-- Exercise description --
Please return the rows without any change, beginning at the line that has "1200x551 pixels. At" and stopping after the line that has "Click the Weiterleitung".
— Begin —
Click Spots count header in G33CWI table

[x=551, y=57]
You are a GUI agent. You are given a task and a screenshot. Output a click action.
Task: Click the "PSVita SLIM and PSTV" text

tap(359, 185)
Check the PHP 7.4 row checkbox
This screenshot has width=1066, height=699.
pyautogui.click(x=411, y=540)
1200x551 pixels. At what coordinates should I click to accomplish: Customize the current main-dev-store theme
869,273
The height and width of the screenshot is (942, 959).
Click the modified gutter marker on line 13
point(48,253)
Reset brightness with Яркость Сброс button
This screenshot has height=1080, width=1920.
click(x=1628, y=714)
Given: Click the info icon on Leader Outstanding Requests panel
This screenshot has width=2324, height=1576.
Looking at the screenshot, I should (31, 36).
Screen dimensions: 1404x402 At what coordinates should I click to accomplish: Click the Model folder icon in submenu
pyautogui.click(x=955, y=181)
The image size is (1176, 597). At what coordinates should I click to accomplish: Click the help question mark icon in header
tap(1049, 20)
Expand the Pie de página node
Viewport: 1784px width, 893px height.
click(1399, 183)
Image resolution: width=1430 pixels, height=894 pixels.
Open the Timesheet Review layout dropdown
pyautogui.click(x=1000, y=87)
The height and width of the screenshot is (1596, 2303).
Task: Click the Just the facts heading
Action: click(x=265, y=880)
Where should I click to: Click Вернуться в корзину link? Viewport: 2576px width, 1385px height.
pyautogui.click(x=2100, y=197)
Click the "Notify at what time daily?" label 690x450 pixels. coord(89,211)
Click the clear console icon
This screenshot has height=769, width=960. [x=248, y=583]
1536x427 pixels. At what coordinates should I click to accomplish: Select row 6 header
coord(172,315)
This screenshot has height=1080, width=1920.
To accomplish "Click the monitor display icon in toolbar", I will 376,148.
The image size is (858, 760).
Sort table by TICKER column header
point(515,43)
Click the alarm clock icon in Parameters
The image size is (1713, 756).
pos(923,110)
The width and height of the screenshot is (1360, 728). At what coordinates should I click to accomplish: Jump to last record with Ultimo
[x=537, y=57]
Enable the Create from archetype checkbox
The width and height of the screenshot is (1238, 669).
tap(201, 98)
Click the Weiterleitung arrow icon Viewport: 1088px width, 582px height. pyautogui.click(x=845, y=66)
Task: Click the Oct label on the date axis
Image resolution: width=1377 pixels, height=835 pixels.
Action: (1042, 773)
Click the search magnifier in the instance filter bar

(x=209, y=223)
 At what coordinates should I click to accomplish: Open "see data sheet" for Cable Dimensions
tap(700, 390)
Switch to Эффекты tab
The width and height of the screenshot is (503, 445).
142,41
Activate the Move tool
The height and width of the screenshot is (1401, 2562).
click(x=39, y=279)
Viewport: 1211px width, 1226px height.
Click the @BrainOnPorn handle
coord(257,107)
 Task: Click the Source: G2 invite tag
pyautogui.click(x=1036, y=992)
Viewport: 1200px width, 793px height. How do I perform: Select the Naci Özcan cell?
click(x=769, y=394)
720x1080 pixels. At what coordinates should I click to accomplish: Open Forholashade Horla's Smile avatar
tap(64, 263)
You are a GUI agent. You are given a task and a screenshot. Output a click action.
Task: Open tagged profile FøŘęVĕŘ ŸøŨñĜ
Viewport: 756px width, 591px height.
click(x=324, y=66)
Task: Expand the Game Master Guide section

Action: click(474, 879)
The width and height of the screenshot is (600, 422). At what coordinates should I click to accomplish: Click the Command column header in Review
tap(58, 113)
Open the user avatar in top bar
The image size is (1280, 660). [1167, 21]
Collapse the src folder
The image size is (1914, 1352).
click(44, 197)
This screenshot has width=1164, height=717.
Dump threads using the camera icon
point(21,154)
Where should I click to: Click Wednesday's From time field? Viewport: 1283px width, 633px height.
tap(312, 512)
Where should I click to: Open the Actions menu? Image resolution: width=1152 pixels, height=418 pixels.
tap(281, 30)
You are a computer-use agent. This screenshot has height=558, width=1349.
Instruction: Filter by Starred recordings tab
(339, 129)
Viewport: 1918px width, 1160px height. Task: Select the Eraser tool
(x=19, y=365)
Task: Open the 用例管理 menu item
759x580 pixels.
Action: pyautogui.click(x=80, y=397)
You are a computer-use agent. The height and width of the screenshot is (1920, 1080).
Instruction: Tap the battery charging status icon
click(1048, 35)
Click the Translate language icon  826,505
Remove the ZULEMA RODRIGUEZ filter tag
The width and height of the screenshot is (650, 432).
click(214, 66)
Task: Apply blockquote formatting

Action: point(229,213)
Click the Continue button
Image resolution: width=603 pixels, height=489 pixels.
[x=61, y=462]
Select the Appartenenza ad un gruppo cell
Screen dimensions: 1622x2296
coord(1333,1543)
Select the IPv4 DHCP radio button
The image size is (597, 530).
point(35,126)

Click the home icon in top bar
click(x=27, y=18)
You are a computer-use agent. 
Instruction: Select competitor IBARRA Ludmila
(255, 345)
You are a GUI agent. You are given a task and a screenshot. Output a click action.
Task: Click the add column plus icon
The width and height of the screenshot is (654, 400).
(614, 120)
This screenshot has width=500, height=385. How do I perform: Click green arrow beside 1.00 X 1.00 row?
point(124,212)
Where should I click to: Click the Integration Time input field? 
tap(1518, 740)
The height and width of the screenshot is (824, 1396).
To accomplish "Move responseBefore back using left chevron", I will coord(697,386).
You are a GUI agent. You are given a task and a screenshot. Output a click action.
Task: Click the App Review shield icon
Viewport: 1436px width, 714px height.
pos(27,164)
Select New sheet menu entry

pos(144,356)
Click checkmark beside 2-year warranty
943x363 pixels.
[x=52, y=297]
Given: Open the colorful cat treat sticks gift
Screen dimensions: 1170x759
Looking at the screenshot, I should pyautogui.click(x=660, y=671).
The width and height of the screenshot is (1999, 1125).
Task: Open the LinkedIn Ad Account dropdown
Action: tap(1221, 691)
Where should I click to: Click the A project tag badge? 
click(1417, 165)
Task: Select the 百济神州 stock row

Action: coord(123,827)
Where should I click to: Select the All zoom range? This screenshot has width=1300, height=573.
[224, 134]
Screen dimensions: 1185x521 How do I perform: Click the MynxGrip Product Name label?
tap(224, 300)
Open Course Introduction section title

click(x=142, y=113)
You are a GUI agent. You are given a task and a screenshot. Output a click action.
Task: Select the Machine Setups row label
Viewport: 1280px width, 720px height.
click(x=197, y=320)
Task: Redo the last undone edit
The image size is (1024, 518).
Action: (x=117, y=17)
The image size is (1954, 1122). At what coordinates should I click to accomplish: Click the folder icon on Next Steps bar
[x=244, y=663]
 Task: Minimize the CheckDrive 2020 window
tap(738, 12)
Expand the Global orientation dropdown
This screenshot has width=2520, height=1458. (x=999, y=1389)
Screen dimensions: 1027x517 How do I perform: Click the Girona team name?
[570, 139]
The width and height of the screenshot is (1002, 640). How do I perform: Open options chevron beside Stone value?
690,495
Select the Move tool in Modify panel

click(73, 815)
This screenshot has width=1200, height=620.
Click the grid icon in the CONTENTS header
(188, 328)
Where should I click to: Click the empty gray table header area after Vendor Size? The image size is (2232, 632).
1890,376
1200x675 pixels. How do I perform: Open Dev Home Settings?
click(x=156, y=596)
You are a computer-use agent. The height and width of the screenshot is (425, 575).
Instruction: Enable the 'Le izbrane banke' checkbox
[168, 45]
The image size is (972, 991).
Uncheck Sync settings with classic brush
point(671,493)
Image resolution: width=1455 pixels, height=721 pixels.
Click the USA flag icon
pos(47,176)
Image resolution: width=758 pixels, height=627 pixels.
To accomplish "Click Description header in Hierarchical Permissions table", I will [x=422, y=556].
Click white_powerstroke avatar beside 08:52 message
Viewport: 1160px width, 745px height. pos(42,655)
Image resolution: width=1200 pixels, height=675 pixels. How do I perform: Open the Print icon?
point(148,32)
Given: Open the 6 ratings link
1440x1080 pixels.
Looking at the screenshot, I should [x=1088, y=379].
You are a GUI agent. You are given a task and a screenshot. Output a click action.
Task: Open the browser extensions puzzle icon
— End —
-- Problem solution --
1200x551 pixels. At what coordinates should I click to accomplish: Customize the current main-dev-store theme
869,273
The height and width of the screenshot is (942, 959).
Click the modified gutter marker on line 13
point(48,253)
Reset brightness with Яркость Сброс button
This screenshot has height=1080, width=1920.
click(x=1628, y=714)
Given: Click the info icon on Leader Outstanding Requests panel
This screenshot has width=2324, height=1576.
Looking at the screenshot, I should (31, 36).
Screen dimensions: 1404x402 At what coordinates should I click to accomplish: Click the Model folder icon in submenu
pyautogui.click(x=955, y=181)
The image size is (1176, 597). At what coordinates should I click to accomplish: Click the help question mark icon in header
tap(1049, 20)
Expand the Pie de página node
Viewport: 1784px width, 893px height.
click(1399, 183)
Image resolution: width=1430 pixels, height=894 pixels.
Open the Timesheet Review layout dropdown
pyautogui.click(x=1000, y=87)
The height and width of the screenshot is (1596, 2303).
Task: Click the Just the facts heading
Action: click(x=265, y=880)
Where should I click to: Click Вернуться в корзину link? Viewport: 2576px width, 1385px height.
pyautogui.click(x=2100, y=197)
Click the "Notify at what time daily?" label 690x450 pixels. coord(89,211)
Click the clear console icon
This screenshot has height=769, width=960. [x=248, y=583]
1536x427 pixels. At what coordinates should I click to accomplish: Select row 6 header
coord(172,315)
This screenshot has height=1080, width=1920.
To accomplish "Click the monitor display icon in toolbar", I will 376,148.
The image size is (858, 760).
Sort table by TICKER column header
point(515,43)
Click the alarm clock icon in Parameters
The image size is (1713, 756).
pos(923,110)
The width and height of the screenshot is (1360, 728). At what coordinates should I click to accomplish: Jump to last record with Ultimo
[x=537, y=57]
Enable the Create from archetype checkbox
The width and height of the screenshot is (1238, 669).
tap(201, 98)
Click the Weiterleitung arrow icon Viewport: 1088px width, 582px height. pyautogui.click(x=845, y=66)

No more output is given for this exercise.